_REQUIRED WORK:_ Quote the records that follow in full, leaving the pictures out.

(Beginning of WORKING DATA)

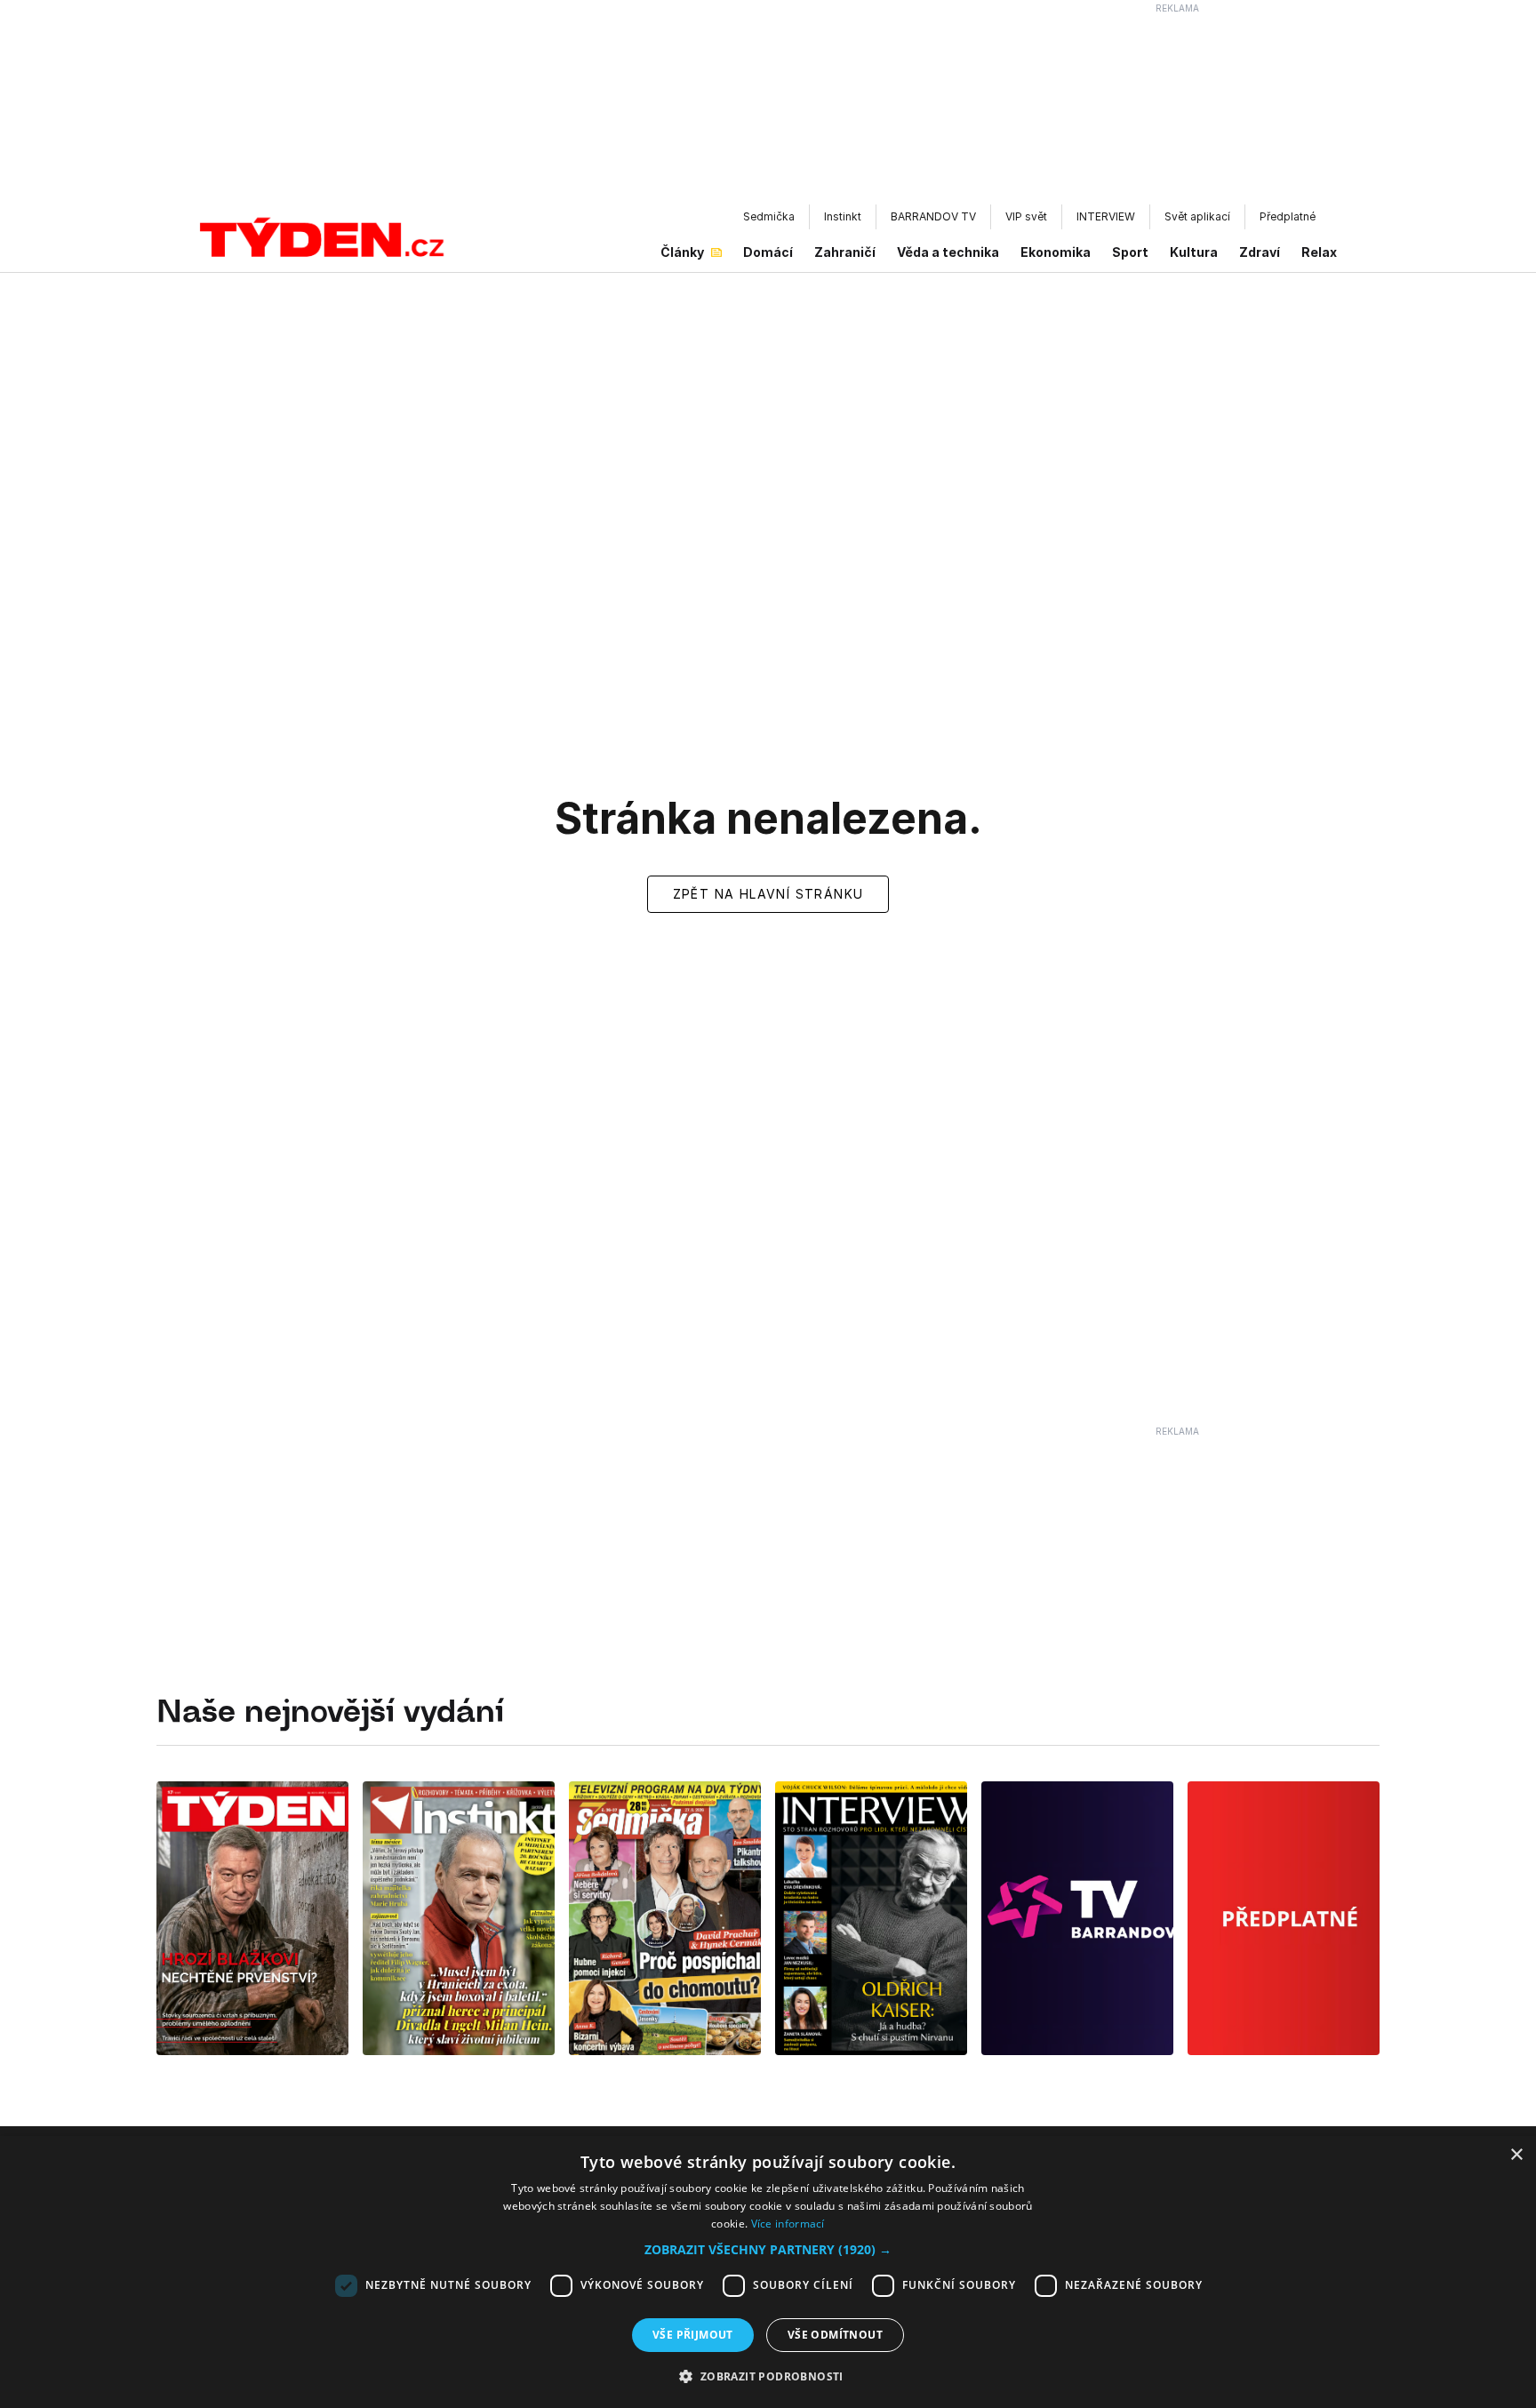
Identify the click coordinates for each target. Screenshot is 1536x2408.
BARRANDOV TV (933, 216)
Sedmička (769, 216)
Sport (1130, 252)
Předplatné (1288, 216)
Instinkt (842, 216)
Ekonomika (1055, 252)
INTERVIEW (1105, 216)
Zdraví (1259, 252)
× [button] (1516, 2155)
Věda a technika (948, 252)
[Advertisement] (768, 107)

(End of WORKING DATA)

_TASK ANSWER:_
Identify the click coordinates for each target. Screenshot is 1536x2408.
BARRANDOV TV (933, 216)
Sedmička (769, 216)
Sport (1130, 252)
Předplatné (1288, 216)
Instinkt (842, 216)
Ekonomika (1055, 252)
INTERVIEW (1105, 216)
Zdraví (1259, 252)
× [button] (1516, 2155)
Věda a technika (948, 252)
[Advertisement] (768, 107)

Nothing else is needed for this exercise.